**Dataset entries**
>>
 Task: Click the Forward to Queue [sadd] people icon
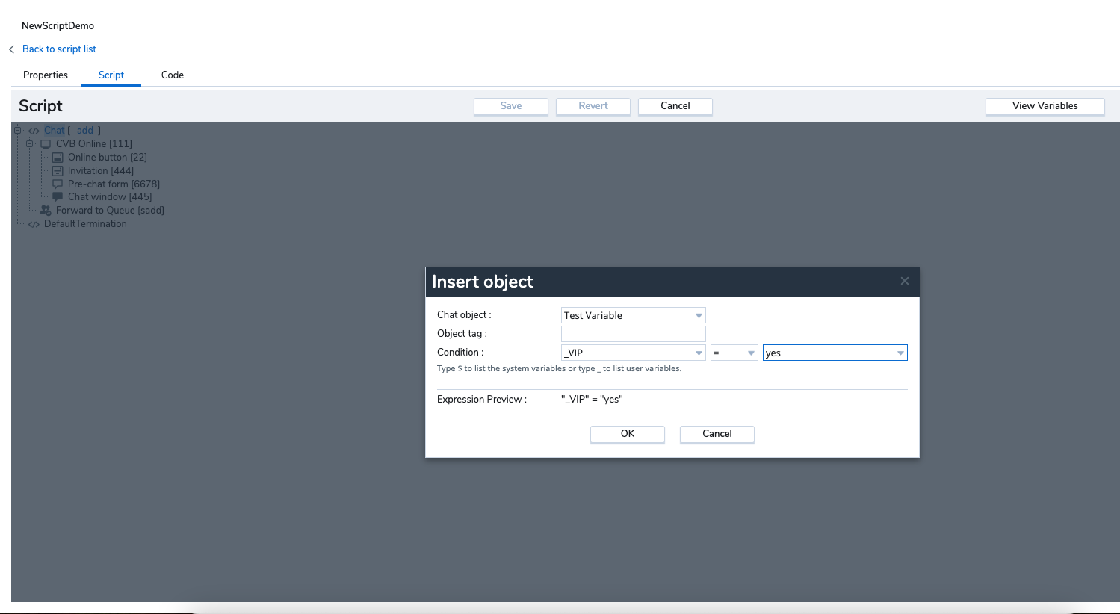pos(45,210)
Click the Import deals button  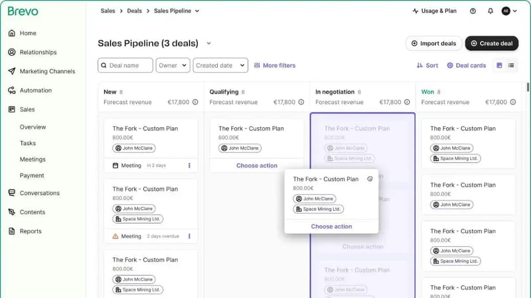click(433, 44)
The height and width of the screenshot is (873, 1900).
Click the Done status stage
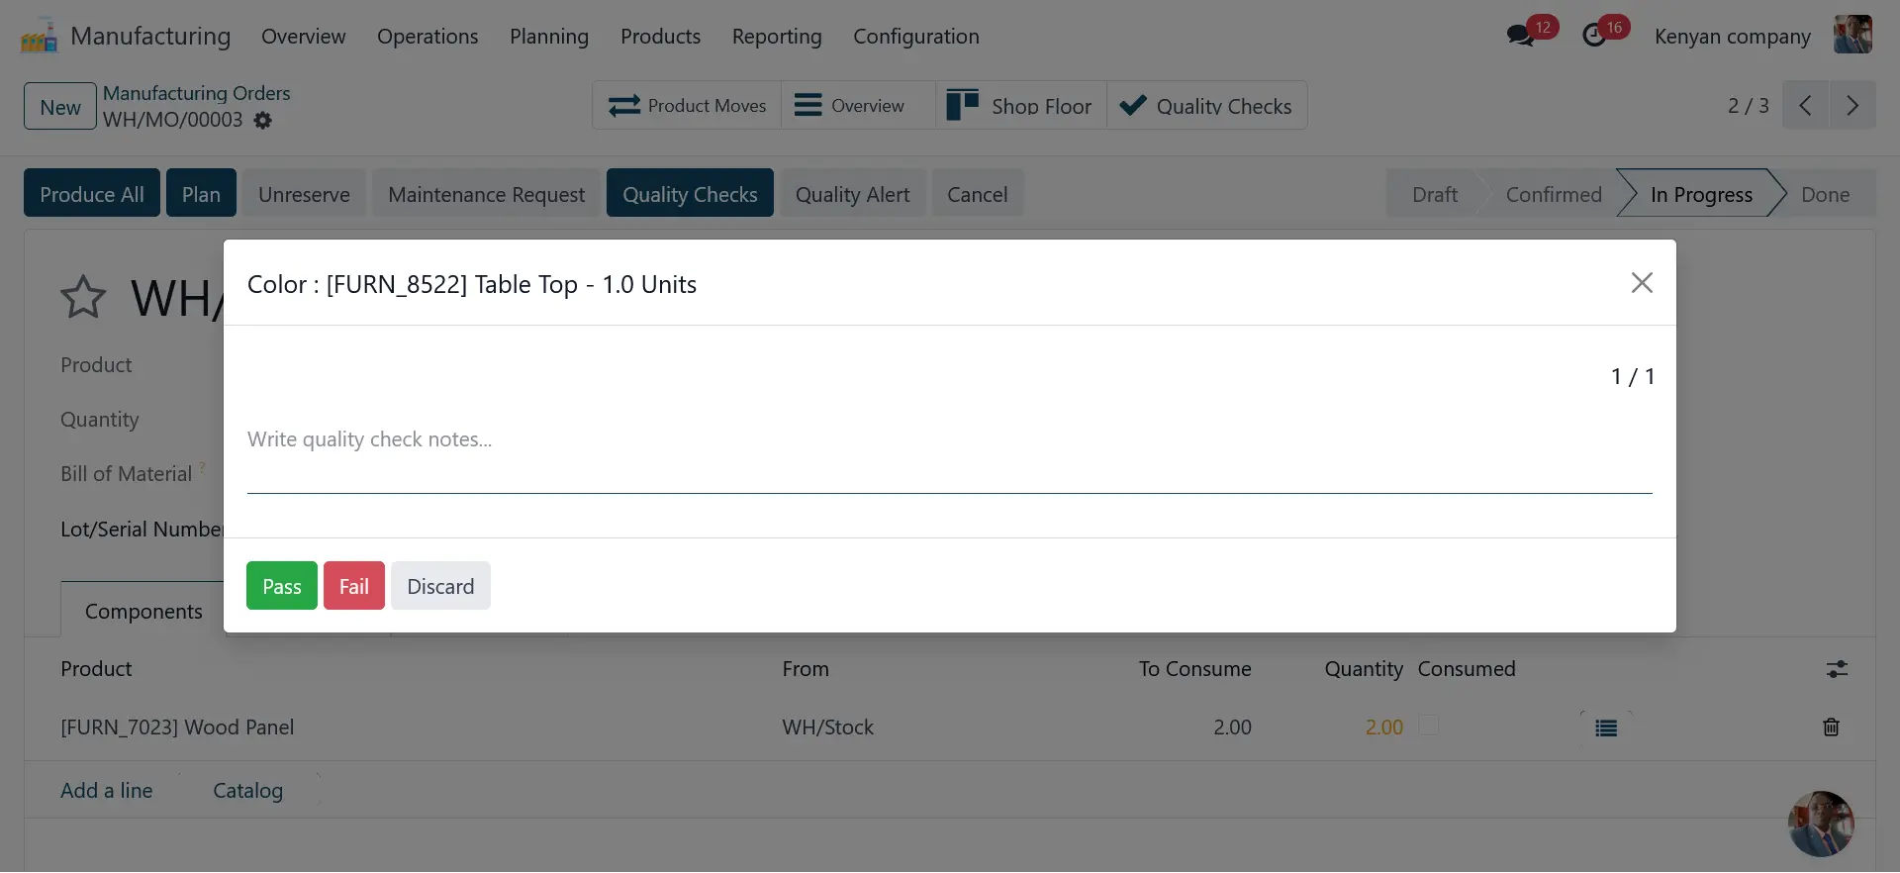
<<
**Exercise directions**
In the records above, the lines from the one containing "The height and" through the last line are to be written out exactly, both ends included and pictures omitted.

**Response**
The height and width of the screenshot is (873, 1900).
Click the Done status stage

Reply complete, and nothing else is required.